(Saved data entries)
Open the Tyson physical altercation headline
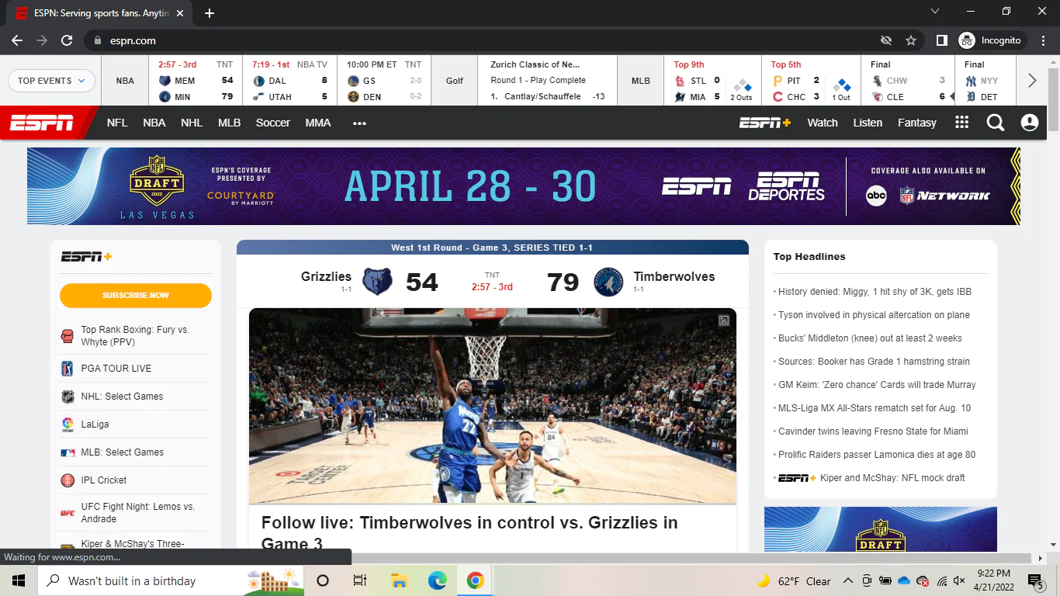 [x=874, y=315]
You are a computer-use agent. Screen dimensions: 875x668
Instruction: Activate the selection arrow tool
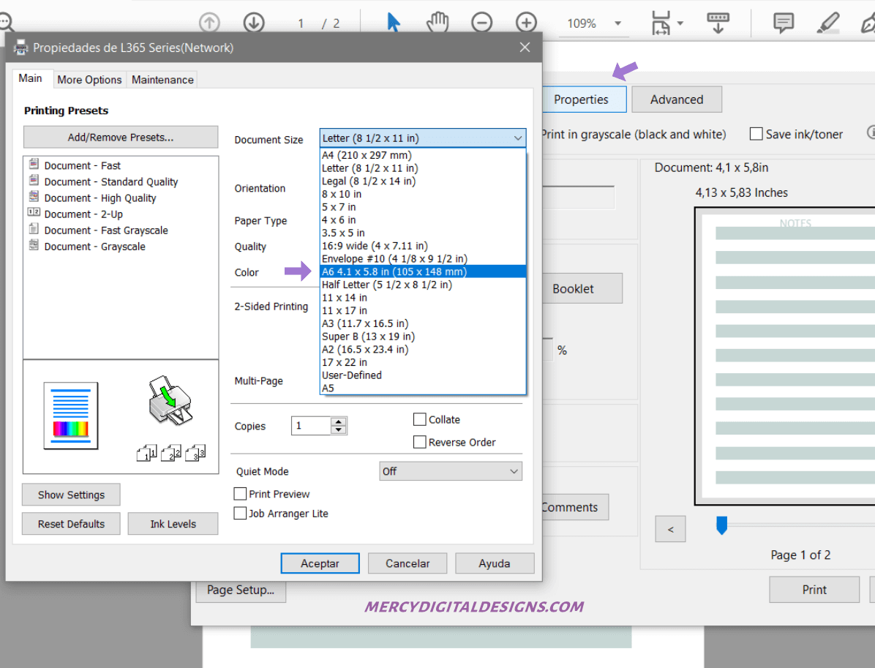coord(394,23)
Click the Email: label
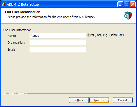Screen dimensions: 137x107 11,50
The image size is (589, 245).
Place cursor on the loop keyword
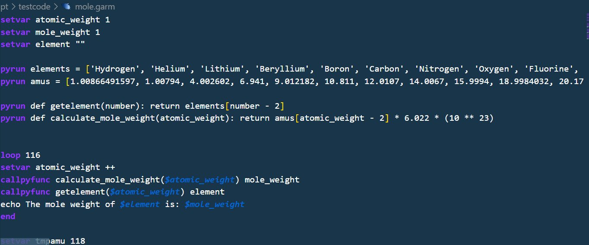click(10, 155)
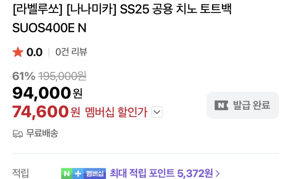Click the blue plus membership icon
Viewport: 291px width, 179px height.
[78, 174]
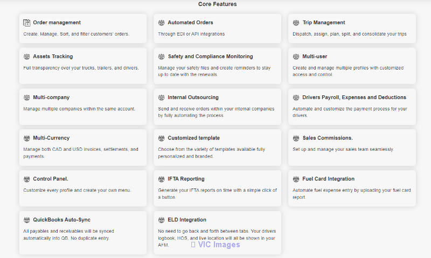Click the Assets Tracking icon
This screenshot has width=431, height=258.
[x=26, y=57]
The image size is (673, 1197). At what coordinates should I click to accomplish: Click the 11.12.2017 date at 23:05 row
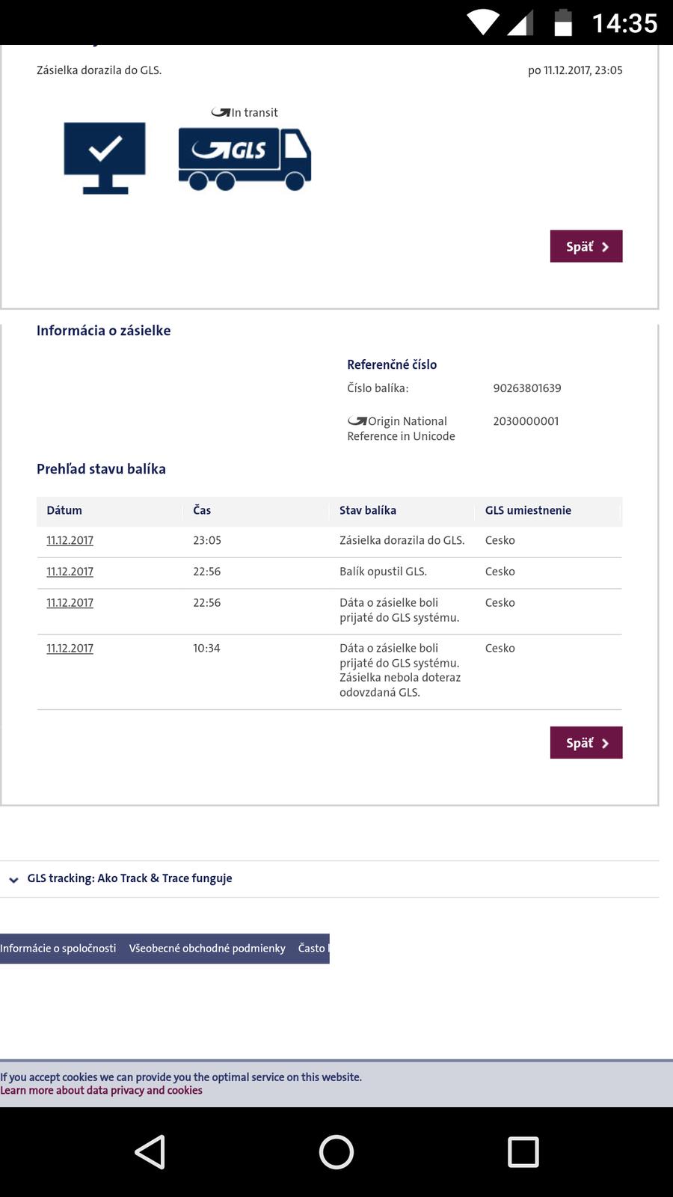pos(70,540)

* [What you should do]: Drop the pictures and reproduce the rest of the data exactly.

* [Exercise answer]:
Open the Tyson physical altercation headline
 [x=874, y=315]
You are a computer-use agent. Screen dimensions: 875x668
Instruction: Activate the selection arrow tool
coord(394,23)
Click the Email: label
Screen dimensions: 137x107 11,50
The image size is (589, 245).
Place cursor on the loop keyword
click(10, 155)
Click the blue plus membership icon
Viewport: 291px width, 179px height.
[78, 174]
Click the Assets Tracking icon
This screenshot has width=431, height=258.
[x=26, y=57]
The image size is (673, 1197). At what coordinates should I click to accomplish: Click the 11.12.2017 date at 23:05 row
pos(70,540)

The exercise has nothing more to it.